Sisi Medis Urgensi Cukai Minuman Berpemanis; Siap Regulasi Ekstrem seperti Rokok
--
Pada 2023 pemerintah Indonesia berencana menerapkan aturan pengenaan cukai pada minuman berpemanis dalam kemasan (MBDK). Melalui rapat pada 27 September 2022, Badan Anggaran (Banggar) DPR telah menyepakatinya. Apa sisi medis urgensinya?
Salah satu tujuan pengenaan cukai pada MBDK itu adalah untuk meningkatkan pendapatan negara dari sektor cukai yang ditargetkan seluruhnya mencapai Rp.254,4 triliun.
Sebenarnya pada Februari 2020 silam, masalah cukai MBDK ini pernah dibahas. Saat itu diproyeksikan, bahwa sektor tersebut berpotensi dapat meraup kontribusi bagi penerimaan negara hingga mencapai Rp6,25 triliun.
Jumlah ini diperkirakan diperoleh dari komponen cukai teh dalam kemasan, minuman berkarbonasi, dan energy drink, serta kopi dalam kemasan.

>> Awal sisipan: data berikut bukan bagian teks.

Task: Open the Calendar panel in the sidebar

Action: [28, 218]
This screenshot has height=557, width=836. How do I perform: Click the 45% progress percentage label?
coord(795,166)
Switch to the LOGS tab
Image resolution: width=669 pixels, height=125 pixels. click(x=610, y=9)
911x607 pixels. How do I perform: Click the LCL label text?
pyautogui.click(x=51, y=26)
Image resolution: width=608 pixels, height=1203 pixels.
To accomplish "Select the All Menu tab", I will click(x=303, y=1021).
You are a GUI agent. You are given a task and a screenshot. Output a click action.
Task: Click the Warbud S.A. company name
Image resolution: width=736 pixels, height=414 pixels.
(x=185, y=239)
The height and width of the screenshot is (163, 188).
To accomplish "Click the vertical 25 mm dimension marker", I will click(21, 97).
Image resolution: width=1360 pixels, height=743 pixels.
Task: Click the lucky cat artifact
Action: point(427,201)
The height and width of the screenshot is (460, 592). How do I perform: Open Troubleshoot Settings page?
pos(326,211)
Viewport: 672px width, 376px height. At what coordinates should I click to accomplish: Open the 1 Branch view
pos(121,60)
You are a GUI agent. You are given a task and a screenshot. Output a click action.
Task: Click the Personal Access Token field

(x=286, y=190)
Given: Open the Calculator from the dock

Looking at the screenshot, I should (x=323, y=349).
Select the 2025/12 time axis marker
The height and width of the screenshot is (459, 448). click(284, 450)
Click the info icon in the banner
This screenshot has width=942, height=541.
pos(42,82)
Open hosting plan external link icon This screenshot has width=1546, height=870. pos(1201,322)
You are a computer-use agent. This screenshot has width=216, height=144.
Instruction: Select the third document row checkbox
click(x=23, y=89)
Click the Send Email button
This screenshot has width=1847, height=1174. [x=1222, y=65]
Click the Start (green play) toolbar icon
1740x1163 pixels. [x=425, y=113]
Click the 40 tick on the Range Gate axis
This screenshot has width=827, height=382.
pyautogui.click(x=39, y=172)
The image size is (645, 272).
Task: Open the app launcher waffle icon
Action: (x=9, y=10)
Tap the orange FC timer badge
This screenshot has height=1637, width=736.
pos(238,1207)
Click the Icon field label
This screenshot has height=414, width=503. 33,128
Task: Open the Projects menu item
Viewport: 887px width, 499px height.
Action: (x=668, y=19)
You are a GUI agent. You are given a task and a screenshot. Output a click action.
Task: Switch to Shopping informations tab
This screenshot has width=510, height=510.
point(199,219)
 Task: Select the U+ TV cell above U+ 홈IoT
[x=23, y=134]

Landasan hukum yang mengatur soal cukai telah cukup lama diundangkan. Aturan itu mengacu pada Undang-Undang Nomor 39 tahun 2007.
Cukai adalah pungutan negara yang dikenakan terhadap barang-barang tertentu yang mempunyai sifat atau karakteristik yang ditetapkan dalam undang-undang tersebut.
Rencana Indonesia itu tidak sendirian. Ada Meksiko, Inggris, Afrika Selatan, Portugal, Chile, Amerika Serikat, Spanyol, dan Hongaria. Di kawasan Asia, Malaysia dan Filipina telah mengawalinya.
Dalam situasi menghadapi ancaman krisis pangan dan resesi global, meningkatkan pendapatan negara dari sektor cukai cukup realistis. Tujuan ini sangat efektif bila disertai penghematan dari aspek impor gula.
Persoalannya, mengurangi konsumsi gula masyarakat Indonesia tidak selalu mudah. Menurut databoks, konsumsi gula pasir penduduk Indonesia menunjukkan tren peningkatan.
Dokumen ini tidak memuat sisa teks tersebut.